**PROVIDED MATERIAL**
•••••
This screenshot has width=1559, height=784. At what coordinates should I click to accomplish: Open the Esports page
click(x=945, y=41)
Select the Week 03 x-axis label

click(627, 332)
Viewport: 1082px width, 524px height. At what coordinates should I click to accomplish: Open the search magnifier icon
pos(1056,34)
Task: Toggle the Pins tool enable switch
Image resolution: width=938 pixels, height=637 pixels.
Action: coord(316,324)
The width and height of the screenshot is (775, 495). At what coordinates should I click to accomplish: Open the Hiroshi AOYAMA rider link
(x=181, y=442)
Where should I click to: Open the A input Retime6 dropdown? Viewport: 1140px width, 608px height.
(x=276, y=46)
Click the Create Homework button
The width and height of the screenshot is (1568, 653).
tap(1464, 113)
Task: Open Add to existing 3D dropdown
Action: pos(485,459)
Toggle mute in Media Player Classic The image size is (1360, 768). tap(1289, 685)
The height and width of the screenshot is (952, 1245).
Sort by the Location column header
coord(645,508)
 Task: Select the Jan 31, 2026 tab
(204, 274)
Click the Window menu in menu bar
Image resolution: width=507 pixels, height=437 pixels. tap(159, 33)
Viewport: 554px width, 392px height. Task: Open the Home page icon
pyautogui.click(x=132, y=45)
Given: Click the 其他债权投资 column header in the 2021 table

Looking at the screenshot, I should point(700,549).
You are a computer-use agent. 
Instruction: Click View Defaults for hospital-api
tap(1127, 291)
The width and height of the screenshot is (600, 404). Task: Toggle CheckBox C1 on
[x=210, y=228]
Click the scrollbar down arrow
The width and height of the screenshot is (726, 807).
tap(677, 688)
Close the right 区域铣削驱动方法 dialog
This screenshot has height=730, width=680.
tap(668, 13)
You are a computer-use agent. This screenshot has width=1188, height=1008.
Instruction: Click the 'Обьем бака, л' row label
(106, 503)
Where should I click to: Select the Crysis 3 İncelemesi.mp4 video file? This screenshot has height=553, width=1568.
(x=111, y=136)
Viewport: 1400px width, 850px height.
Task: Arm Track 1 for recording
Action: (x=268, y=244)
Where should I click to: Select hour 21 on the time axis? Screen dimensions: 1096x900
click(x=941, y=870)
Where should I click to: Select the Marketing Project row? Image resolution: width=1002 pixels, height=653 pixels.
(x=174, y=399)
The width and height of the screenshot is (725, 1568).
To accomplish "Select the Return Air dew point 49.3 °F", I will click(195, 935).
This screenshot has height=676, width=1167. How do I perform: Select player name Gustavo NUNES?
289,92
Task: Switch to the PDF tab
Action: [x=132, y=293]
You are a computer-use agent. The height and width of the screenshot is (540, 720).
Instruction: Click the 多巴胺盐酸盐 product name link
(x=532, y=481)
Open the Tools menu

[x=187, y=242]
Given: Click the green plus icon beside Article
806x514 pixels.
•••••
**EXERCISE**
Reproduce the items above verbatim, covering only the part that opens with the line containing "Toggle mute in" and closes with the line containing "(x=174, y=399)".

**EXERCISE OUTPUT**
Toggle mute in Media Player Classic The image size is (1360, 768). tap(1289, 685)
The height and width of the screenshot is (952, 1245).
Sort by the Location column header
coord(645,508)
 Task: Select the Jan 31, 2026 tab
(204, 274)
Click the Window menu in menu bar
Image resolution: width=507 pixels, height=437 pixels. tap(159, 33)
Viewport: 554px width, 392px height. Task: Open the Home page icon
pyautogui.click(x=132, y=45)
Given: Click the 其他债权投资 column header in the 2021 table

Looking at the screenshot, I should point(700,549).
You are a computer-use agent. 
Instruction: Click View Defaults for hospital-api
tap(1127, 291)
The width and height of the screenshot is (600, 404). Task: Toggle CheckBox C1 on
[x=210, y=228]
Click the scrollbar down arrow
The width and height of the screenshot is (726, 807).
tap(677, 688)
Close the right 区域铣削驱动方法 dialog
This screenshot has height=730, width=680.
tap(668, 13)
You are a computer-use agent. This screenshot has width=1188, height=1008.
Instruction: Click the 'Обьем бака, л' row label
(106, 503)
Where should I click to: Select the Crysis 3 İncelemesi.mp4 video file? This screenshot has height=553, width=1568.
(x=111, y=136)
Viewport: 1400px width, 850px height.
Task: Arm Track 1 for recording
Action: (x=268, y=244)
Where should I click to: Select hour 21 on the time axis? Screen dimensions: 1096x900
click(x=941, y=870)
Where should I click to: Select the Marketing Project row? Image resolution: width=1002 pixels, height=653 pixels.
(x=174, y=399)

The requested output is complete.